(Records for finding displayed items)

** START **

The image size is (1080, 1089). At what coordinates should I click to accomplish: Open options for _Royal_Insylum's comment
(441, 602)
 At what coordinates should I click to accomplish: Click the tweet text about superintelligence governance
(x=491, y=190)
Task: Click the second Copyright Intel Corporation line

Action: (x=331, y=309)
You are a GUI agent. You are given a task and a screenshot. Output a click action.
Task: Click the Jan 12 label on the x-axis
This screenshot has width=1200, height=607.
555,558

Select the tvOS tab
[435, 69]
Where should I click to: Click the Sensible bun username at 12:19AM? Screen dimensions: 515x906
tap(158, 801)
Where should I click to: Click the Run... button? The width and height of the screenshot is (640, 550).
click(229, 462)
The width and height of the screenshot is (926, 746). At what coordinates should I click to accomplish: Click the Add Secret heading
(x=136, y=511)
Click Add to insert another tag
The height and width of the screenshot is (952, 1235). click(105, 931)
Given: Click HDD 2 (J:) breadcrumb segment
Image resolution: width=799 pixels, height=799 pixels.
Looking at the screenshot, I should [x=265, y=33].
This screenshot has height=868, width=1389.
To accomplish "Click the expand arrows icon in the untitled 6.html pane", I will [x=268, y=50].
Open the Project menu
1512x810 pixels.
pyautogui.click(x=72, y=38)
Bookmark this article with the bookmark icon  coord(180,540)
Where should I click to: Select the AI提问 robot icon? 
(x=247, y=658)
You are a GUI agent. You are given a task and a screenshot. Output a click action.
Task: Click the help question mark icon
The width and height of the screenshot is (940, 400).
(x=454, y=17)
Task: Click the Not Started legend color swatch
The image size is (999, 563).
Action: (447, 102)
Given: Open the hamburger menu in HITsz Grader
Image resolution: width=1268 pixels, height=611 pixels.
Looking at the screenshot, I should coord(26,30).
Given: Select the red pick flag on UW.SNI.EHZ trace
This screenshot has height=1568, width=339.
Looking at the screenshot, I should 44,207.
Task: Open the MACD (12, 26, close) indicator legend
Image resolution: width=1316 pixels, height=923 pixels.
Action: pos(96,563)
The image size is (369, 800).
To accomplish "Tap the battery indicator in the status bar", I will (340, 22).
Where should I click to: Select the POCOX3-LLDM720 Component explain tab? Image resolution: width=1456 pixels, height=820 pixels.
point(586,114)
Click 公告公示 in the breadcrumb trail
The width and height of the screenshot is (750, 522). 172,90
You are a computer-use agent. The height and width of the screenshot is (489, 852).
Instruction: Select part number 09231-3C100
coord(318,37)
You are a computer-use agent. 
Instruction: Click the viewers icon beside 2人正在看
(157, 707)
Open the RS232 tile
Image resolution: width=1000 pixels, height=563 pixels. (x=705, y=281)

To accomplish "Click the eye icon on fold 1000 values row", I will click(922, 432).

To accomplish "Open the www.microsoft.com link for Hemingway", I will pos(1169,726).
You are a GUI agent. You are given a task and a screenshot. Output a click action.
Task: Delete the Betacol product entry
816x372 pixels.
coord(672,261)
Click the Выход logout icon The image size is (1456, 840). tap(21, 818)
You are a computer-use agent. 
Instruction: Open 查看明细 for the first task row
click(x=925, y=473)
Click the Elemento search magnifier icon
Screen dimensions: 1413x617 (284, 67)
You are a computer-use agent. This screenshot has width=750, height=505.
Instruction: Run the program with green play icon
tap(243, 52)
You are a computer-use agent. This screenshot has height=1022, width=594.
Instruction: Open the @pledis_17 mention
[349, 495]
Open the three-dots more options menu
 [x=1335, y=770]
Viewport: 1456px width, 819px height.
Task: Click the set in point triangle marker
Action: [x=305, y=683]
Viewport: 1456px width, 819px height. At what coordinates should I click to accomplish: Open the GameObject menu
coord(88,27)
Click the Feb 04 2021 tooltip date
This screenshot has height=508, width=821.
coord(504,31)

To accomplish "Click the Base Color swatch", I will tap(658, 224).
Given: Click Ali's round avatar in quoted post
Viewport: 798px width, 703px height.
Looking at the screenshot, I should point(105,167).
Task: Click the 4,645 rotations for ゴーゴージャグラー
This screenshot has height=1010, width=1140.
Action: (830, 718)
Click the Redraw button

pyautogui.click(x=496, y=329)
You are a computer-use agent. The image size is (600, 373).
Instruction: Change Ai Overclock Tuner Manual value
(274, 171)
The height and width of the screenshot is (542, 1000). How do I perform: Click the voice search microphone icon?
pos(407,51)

** END **

- [What is asked]
Find each row above that contains the word "Open" and copy that row in full. Case matters.

- [The answer]
The image size is (1080, 1089). At what coordinates should I click to accomplish: Open options for _Royal_Insylum's comment
Open the Project menu
Given: Open the hamburger menu in HITsz Grader
Task: Open the MACD (12, 26, close) indicator legend
Open the RS232 tile
To accomplish "Open the www.microsoft.com link for Hemingway", I will pos(1169,726).
Instruction: Open 查看明细 for the first task row
Instruction: Open the @pledis_17 mention
Open the three-dots more options menu
Viewport: 1456px width, 819px height. At what coordinates should I click to accomplish: Open the GameObject menu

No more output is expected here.